Mischief is a 1931 British comedy film directed by Jack Raymond and starring Ralph Lynn, Winifred Shotter and Jeanne Stuart. It was written by W. P. Lipscomb and Maclean Rogers based on the 1928 farce Mischief by Ben Travers, and shot at the Elstree Studios near London.

==Plot==
When financier Reginald Bingham leaves on a business trip to Paris, normally devoted wife Eleanor leaves for a cottage with a secret boy friend. The couple are followed by friends of her husband, who attempt to hinder the affair. However, Reginald is also tempted by a fling with an old friend in Paris.

==Cast==
- Ralph Lynn as Arthur Gordon
- Winifred Shotter as Diana Birkett
- Jeanne Stuart as Eleanor Bingham
- James Carew as Reginald Bingham
- Jack Hobbs as Tom Birkett
- Maud Gill as Louise Piper
- Kenneth Kove as Bertie Pitts
- Louie Emery as Mrs. Easy
- A. Bromley Davenport
- Andreas Malandrinos

==Critical reception==

Picturegoer wrote: "A real riot of fun, excellently put over, and acted with a wealth of bright 'gags,' plenty of movement, and excellent settings of cabarets and English countryside. ... The whole picture is leavened with a spice of daring, which is as amusing as it is innocuous."

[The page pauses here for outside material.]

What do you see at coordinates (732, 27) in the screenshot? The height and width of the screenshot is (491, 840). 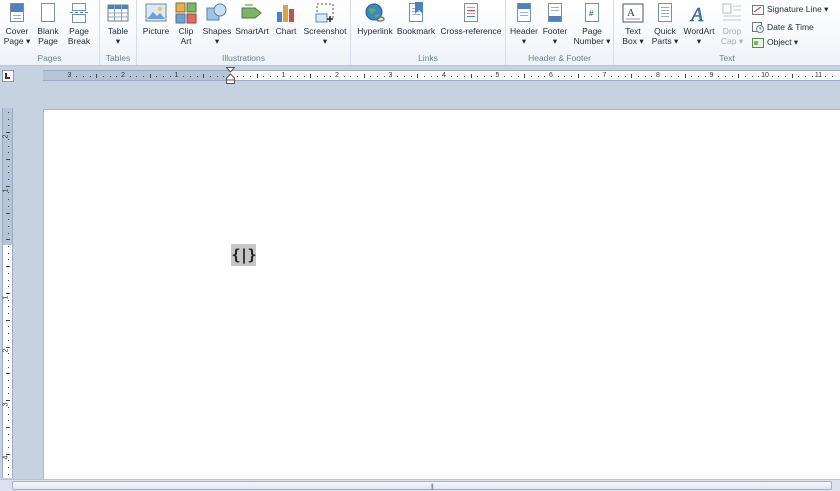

Film Weekly wrote: "Many of the [...] gags are familiar, and the lines are smart rather than clever, but they are put over so slickly, and with such a keen sense of humour, that they can hardly fail to amuse."

TV Guide wrote, "This British farce is a nice combination of slapstick and verbal comedy ...An above-average production for British features of this period."